Now, in CE 8.0 M03 (Milestone 3 pre-release), we’re introducing new additional performance improvements for both single-core and multi-core environments by using a new asynchronous I/O threading implementation along with an improved replication mechanism, delivering better performance and robustness than any previous Redis release.
In Milestone 3, we introduce additional latency improvements to PFCOUNT, PFMERGE, GET, EXISTS, LRANGE, HSET, LRANGE, and HGETALL. We also improved the performance of CRC64 calculations and commands with a large argument count. That makes Redis 8.0 the Redis release with both the most number of improvements and the absolute most performance increases compared to any previous Redis release.
We have further reduced the latency per command for an even wider set of commands compared to Redis 7.2.5. In our benchmark of 149 tests, 90 delivered latency reduction. The latency reduction ranges from 5.4% to 87.4% with a median of 16.7%.
For the complete list of performance improvements, please take a look at the “Performance and resource utilization improvements” sections in the 7.4 RC1, 8.0 M01, 8.0-M02, and 8.0-M03 release notes.
Since 6.0, Redis has been able to use I/O threads to handle client requests, including socket reads, socket writes, and command parsing. However, the implementation didn’t capture the full performance benefits.
This release introduces our new I/O threading implementation. The way it works is the main thread assigns clients to specific I/O threads. Each I/O thread notifies the main thread after the client finishes reading and parsing queries. The main thread processes the queries from the I/O threads and generates replies. Then the I/O threads handle writing the replies to the clients.
You can enable this new I/O threading implementation by setting the io-threads configuration parameter. The default value is 1. When the parameter is set to 8 on a multi-core Intel CPU, we’ve measured from 37% to 112% improvement in throughput (contingent on the commands being executed). Additional improvements are expected as we further improve on this engineering effort.
When a full synchronization is conducted on a Redis cluster, a primary node is transferred to a replica node. However, while the transfer is taking place, clients can continue sending and getting replies to more commands.
Prior to this release, the primary node buffered commands executed while the Redis transfer took place. After the transfer, the second phase of transferring the stream of changes that occurred in the interim is started from the primary to the replica. This second phase introduces a new problem. The memory required to store the stream of changes on the primary node can often reach its maximum size, causing the replication process to abort and restart.

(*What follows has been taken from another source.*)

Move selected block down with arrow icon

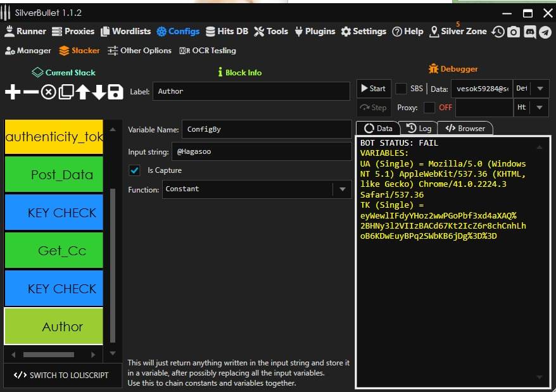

We’re introducing a completely new mechanism for the replication process. During replication, we initiate two replication streams simultaneously: one stream for transferring the primary node and the other for the stream of changes that happen in the interim. That also means the second phase is no longer blocked and needs to wait for the first phase to complete.
This new replication mechanism offers three major advantages. First, the primary node can handle operations at a higher rate during replication. Second, the size of the buffer required to keep the changes on the primary node is lower since memory demands are now divided between the primary and the replica. Third, replication can be completed faster.
With this new replication mechanism in place, full synchronizations are faster and more robust.
The following chart depicts a full synchronization of a 10 GB dataset where an additional stream of 26.84 million write operations yielded 25 GB of changes that were executed.
The top chart depicts the execution rate of 26.84 million write operations over time. The blue line is the old replication mechanism pre-Milestone 3 while the red line is the new one introduced in Milestone 3. Observe that with the new mechanism, the primary can handle write operations at a 7.5% higher average rate during replication (471.9K versus 438.8K ops/sec).
The bottom chart depicts the replication buffer size over time. The solid purple line is the primary node in the old replication mechanism. The dashed lines are the results from the new mechanism, with purple standing in for the primary node and red for the replica node. In the new mechanism introduced in Milestone 3, replication takes 18% less time (101 vs. 123 seconds) and the peak replication buffer size on the primary node is 35% lower (15.16 vs. 23.24 GB).
We’re on an exciting path to the general availability (GA) release of Redis 8.0 and have more to share ahead. For now, you can start experimenting with this milestone by downloading an Alpine or a Debian Docker image from Docker Hub. Or you can install it by using snap (latest/edge version – v7.9.226) or brew.